Former California State Senator and top gun control advocate Leland Yee pleaded guilty Wednesday to public corruption. Still facing allegations of weapons trafficking, money laundering, murder-for-hire, and drug distribution, Yee’s plea deal seems to indicate that he is ready to “rat out” an even wider group of Bay Area and Sacramento conspirators.
Yee and his three co-defendants that include political consultant Keith Jackson, 50, his son Brandon Jackson, 29, and former sports agent Marlon Sullivan, 30, avoided trial with a deal to plead guilty to one count of racketeering conspiracy before U.S. District Judge Charles Breyer of the Northern District of California.
Yee and Keith Jackson pled guilty to conspiracy for offering political favors in exchange for contributions to Yee’s 2014 campaign for Secretary of State, and for helping pay off debt still owed from his unsuccessful 2010 run for San Francisco mayor. The felony charge carried a maximum prison term of 20 years and financial penalties, as well as possible restitution and forfeiture. A sentencing hearing is scheduled for Oct. 21.

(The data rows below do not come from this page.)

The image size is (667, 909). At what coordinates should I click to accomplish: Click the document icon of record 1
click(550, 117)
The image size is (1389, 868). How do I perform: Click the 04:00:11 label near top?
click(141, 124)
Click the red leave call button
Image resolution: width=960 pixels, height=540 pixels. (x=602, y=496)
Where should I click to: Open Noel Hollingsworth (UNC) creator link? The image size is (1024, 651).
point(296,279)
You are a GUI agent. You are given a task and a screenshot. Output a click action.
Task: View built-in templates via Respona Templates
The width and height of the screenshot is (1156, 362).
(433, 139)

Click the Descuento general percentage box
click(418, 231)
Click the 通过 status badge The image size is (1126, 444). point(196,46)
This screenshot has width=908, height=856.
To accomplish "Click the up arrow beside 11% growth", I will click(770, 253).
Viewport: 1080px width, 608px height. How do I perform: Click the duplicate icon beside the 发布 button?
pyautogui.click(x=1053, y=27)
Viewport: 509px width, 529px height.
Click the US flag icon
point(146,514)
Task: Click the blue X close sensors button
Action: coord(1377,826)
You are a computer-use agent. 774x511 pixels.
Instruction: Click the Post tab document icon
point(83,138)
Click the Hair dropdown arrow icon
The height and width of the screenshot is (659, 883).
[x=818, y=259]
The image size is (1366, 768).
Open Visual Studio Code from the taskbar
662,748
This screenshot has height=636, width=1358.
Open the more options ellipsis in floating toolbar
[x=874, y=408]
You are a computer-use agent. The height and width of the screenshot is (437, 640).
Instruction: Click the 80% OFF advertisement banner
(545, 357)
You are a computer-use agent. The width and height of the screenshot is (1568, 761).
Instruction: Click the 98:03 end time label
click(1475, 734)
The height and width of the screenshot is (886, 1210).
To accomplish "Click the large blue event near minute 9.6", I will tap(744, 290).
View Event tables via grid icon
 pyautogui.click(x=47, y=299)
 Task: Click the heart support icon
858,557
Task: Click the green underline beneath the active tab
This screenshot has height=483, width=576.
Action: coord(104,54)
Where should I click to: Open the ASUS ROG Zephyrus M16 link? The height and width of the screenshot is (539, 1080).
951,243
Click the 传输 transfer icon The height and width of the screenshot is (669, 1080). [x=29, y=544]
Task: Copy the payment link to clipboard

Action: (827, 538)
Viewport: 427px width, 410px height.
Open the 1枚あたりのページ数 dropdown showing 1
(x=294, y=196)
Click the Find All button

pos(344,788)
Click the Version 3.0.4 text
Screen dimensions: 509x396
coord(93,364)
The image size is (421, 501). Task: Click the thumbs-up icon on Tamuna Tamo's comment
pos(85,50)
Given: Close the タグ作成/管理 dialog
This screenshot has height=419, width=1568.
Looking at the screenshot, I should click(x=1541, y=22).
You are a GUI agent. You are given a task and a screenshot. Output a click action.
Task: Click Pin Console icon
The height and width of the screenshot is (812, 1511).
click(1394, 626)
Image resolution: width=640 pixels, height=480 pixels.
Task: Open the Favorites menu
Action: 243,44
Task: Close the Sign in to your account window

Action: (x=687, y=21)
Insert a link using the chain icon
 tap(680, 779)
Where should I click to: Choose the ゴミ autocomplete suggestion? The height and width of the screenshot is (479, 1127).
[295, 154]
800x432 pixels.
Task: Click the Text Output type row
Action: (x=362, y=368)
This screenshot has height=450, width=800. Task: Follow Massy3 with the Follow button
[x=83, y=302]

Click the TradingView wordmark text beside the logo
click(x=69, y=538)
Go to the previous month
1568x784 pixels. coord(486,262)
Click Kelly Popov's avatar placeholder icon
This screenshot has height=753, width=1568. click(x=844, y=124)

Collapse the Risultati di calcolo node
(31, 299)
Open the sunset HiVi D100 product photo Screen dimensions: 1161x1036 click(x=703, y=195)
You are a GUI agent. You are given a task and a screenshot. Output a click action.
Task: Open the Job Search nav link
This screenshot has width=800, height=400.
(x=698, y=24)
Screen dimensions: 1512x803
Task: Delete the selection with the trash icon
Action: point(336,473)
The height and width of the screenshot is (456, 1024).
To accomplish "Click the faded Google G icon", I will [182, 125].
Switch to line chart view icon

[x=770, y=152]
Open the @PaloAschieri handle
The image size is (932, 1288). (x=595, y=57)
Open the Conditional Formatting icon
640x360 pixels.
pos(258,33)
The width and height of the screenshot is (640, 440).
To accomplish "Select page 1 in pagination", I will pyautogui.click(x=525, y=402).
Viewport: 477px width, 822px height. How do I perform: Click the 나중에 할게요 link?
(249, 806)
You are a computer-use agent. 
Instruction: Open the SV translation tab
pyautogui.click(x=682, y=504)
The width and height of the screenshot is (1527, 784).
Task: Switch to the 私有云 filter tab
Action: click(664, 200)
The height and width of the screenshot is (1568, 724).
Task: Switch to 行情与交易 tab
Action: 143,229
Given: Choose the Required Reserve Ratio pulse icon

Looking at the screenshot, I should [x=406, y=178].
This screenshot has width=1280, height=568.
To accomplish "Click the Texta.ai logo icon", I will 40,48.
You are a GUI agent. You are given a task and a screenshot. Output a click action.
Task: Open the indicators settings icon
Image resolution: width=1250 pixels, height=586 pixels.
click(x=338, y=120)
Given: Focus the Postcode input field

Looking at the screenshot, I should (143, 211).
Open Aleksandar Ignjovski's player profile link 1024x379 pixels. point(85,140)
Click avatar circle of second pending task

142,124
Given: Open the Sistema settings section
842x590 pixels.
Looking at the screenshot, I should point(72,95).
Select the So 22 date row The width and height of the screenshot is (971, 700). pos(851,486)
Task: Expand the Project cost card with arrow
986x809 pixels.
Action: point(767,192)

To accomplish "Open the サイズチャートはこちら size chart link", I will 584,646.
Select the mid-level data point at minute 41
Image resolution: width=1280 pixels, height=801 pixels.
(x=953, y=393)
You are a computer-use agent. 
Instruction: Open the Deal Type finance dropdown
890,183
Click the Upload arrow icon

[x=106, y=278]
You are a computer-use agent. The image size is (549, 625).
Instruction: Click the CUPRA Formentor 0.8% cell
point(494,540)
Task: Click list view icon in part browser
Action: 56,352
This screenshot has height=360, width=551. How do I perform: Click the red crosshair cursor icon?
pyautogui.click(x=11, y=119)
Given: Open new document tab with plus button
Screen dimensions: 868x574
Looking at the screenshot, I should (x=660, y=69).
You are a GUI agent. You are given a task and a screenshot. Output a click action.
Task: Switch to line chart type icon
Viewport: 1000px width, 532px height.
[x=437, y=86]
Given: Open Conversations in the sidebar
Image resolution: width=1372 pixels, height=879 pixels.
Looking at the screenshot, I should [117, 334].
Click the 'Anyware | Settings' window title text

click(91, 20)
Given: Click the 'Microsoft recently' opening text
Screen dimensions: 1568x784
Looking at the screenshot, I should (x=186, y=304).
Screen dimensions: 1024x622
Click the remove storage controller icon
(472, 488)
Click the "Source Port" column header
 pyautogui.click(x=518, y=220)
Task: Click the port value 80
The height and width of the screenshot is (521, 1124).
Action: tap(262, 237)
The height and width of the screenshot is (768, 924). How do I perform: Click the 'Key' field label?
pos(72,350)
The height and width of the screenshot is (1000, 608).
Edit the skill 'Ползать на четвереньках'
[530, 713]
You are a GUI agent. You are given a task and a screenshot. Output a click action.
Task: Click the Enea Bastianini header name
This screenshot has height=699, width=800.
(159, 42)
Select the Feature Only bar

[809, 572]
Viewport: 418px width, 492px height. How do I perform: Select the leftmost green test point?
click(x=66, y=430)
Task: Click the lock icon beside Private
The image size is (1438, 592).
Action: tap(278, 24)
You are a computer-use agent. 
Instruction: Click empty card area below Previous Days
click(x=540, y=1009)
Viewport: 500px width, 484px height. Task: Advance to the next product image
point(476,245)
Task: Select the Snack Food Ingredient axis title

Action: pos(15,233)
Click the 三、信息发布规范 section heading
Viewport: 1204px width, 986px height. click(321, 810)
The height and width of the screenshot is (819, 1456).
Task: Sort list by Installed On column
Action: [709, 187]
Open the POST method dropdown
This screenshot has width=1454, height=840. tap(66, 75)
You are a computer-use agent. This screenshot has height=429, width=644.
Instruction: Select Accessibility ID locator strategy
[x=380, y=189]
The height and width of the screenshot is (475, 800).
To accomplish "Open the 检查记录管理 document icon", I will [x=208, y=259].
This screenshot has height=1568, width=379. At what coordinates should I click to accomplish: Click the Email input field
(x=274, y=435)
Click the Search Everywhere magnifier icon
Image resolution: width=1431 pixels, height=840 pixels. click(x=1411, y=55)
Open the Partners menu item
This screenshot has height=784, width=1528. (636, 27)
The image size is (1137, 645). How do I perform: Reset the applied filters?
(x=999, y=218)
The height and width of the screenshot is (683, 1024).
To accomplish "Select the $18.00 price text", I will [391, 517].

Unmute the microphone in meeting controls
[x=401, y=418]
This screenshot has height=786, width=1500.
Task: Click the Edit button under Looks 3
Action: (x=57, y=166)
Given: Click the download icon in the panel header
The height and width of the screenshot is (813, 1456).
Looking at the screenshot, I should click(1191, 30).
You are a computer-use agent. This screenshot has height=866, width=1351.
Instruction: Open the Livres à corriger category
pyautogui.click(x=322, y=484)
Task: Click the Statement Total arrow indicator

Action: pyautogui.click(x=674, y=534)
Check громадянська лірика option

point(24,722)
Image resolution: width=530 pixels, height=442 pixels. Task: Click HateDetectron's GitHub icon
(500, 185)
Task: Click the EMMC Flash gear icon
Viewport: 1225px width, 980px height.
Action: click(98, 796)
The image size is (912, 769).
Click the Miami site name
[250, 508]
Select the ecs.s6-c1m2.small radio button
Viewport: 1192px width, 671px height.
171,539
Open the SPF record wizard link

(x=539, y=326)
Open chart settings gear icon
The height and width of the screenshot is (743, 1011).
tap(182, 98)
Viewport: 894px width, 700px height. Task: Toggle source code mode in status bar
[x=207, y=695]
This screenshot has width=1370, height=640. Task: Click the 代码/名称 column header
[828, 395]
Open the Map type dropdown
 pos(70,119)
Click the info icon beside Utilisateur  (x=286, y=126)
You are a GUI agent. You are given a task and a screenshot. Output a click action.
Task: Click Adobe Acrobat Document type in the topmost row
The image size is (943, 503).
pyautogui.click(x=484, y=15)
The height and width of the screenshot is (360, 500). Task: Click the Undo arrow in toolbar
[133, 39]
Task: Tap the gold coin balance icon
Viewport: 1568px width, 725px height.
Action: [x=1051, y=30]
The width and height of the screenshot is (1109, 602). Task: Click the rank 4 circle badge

Assistant U.S. Attorney Susan Badger said at Wednesday’s hearing that the U.S. government has not agreed to a specific sentencing recommendation for Yee. Most legal experts say the language indicates that Yee’s attorneys appear to have a deal to for a reduced sentence if Yee provides evidence and testimony against his political network.
To get a sense of the time Yee might have to serve on his first guilty plea, prosecutors acknowledged that they have agreed to not seek a sentence for Keith Jackson of more than 10 years and his defense team has agreed to not request anything less than six years. Prosecutors agreed to seek a prison sentences of four-to-eight-years for Jackson’s son and five-to-eight years for Sullivan.
Yee, who was named to the “Gun Violence Prevention Honor Roll” by the Brady Campaign gun control advocates, is facing other indictments detailed in a stunning 88-page criminal complaint. Yee is alleged to be involved in buying automatic weapons and shoulder-launched missiles from the Moro Islamic Liberation Front terrorists in the southern Philippines, and attempting to re-sell the weapons to an undercover FBI agent.
He is facing more charges for accepting bribes to advance medical marijuana legislation and land government contracts for a San Mateo software company.
U.S. Attorney Melinda Haag stated in a press release, “Mr. Yee must now live with the consequences of betraying the trust that was placed in him when he became a public servant.” He added, “It is particularly disappointing and troubling when our elected officials violate their obligation to fairly represent their constituents.”
Judge Breyer advised all parties Wednesday that he will consider the proposed sentence ranges as part of those plea deals, but would not bind on his decision. He also directed Assistant U.S. Attorney William Frentzen to move ahead with the case involving money-laundering and racketeering charges against Yee and the notorious Raymond “Shrimp Boy” Chow, Chinatown boss of San Francisco’s Chee Kung Tong gang.